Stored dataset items
..........

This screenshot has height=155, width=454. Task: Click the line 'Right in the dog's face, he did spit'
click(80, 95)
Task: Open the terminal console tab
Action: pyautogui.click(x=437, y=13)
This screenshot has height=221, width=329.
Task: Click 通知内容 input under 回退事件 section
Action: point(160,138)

..........

→ **Your assignment**:
Would you write out the full set of records above without alteration?

→ **Expected output**:
This screenshot has height=155, width=454. Task: Click the line 'Right in the dog's face, he did spit'
click(80, 95)
Task: Open the terminal console tab
Action: pyautogui.click(x=437, y=13)
This screenshot has height=221, width=329.
Task: Click 通知内容 input under 回退事件 section
Action: point(160,138)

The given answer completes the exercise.